■ **RECORDS FOR THIS TASK**
━━━━━━━━
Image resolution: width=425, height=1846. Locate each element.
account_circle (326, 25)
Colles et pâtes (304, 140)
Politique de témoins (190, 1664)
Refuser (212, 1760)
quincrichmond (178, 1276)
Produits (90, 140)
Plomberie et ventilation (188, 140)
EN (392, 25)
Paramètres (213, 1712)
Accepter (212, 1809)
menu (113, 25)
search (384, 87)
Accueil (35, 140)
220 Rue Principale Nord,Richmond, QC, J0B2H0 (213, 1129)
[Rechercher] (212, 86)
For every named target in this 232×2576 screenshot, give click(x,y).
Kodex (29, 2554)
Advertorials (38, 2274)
━━━━━━━━
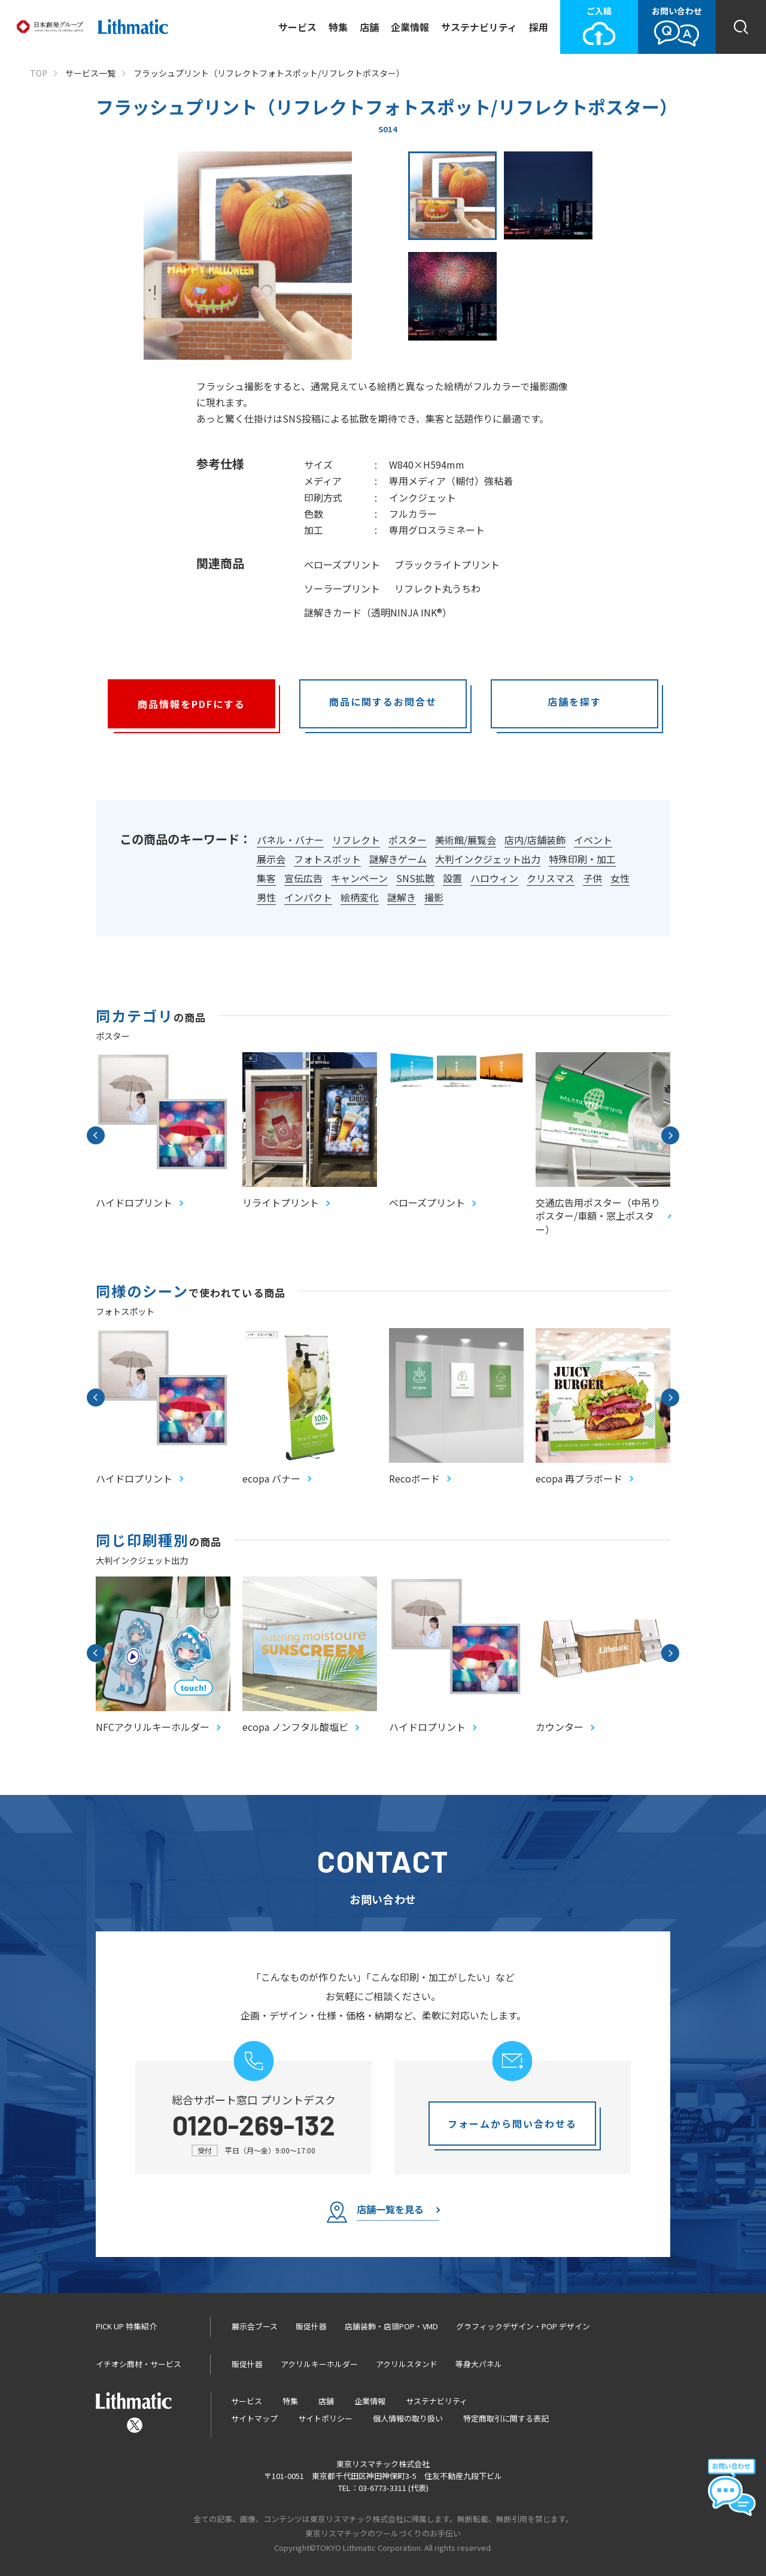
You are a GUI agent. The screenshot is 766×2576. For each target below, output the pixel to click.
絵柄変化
━━━━━━━━
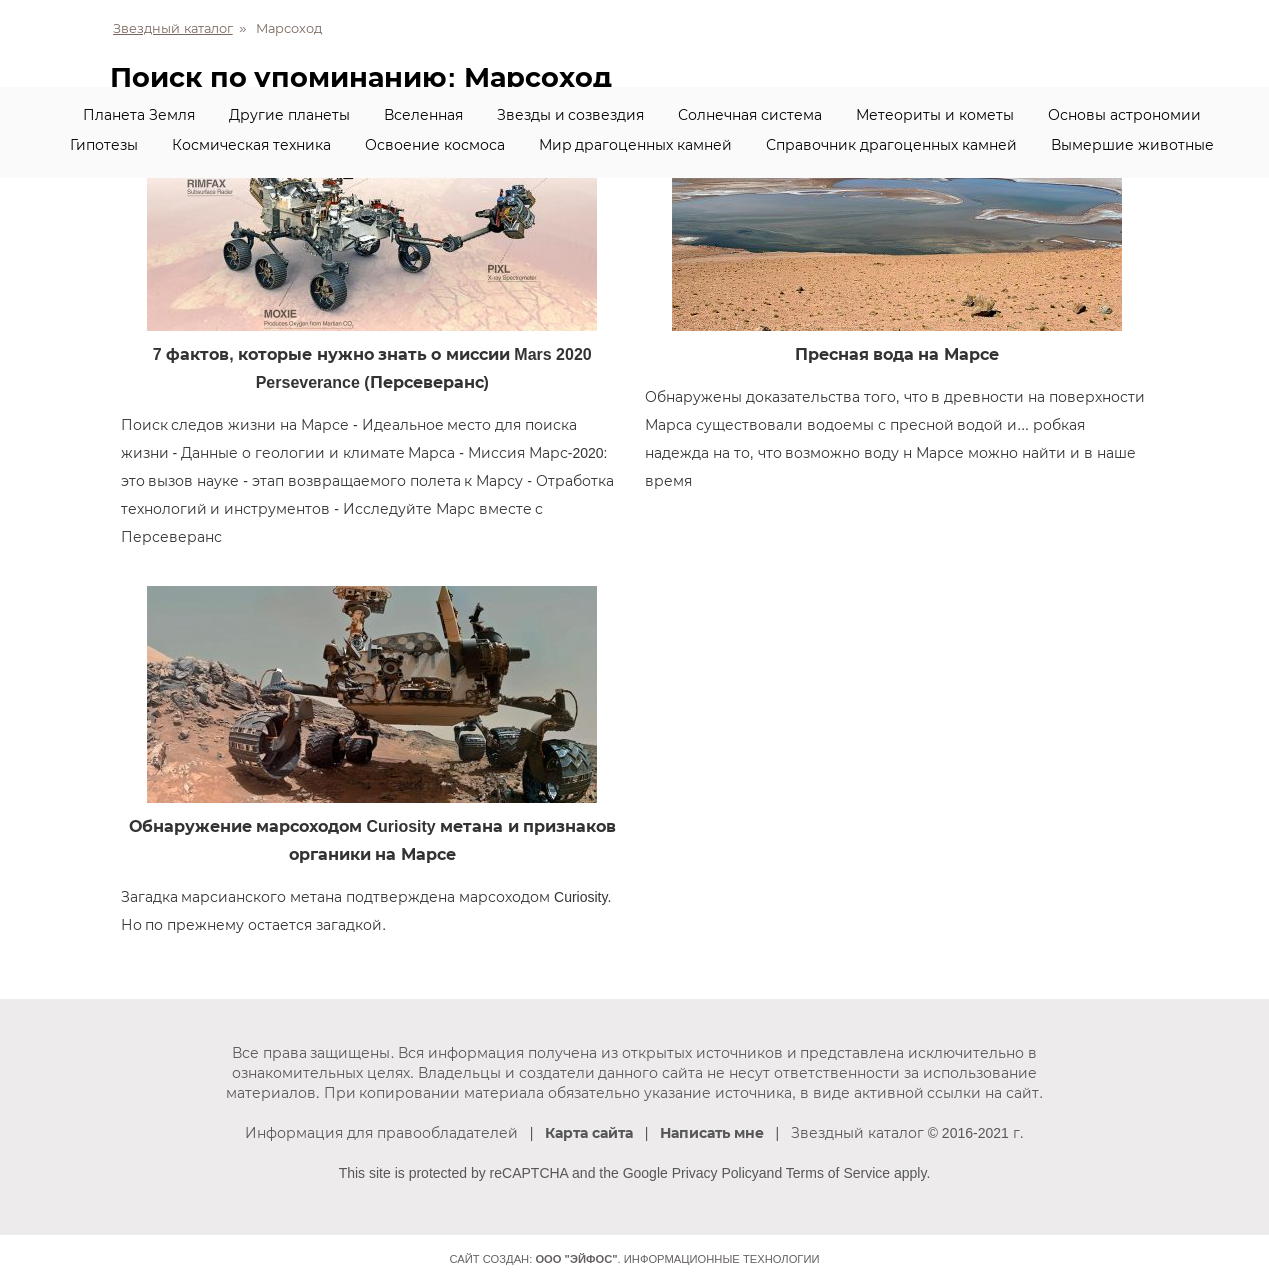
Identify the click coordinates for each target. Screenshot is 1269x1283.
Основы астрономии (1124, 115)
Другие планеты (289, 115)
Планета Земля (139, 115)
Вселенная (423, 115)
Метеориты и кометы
━━━━━━━━
■ **SHORT PROBLEM**
Rewrite the records starting at the line that contains "quincrichmond (178, 1276)" and ending at the line that contains "Kodex (29, 2554)", switching "Paramètres" to "Réglages" and leaving everything else unchanged.

■ **CORRECT OUTPUT**
quincrichmond (178, 1276)
Produits (90, 140)
Plomberie et ventilation (188, 140)
EN (392, 25)
Réglages (213, 1712)
Accepter (212, 1809)
menu (113, 25)
search (384, 87)
Accueil (35, 140)
220 Rue Principale Nord,Richmond, QC, J0B2H0 (213, 1129)
[Rechercher] (212, 86)
For every named target in this 232×2576 screenshot, give click(x,y).
Kodex (29, 2554)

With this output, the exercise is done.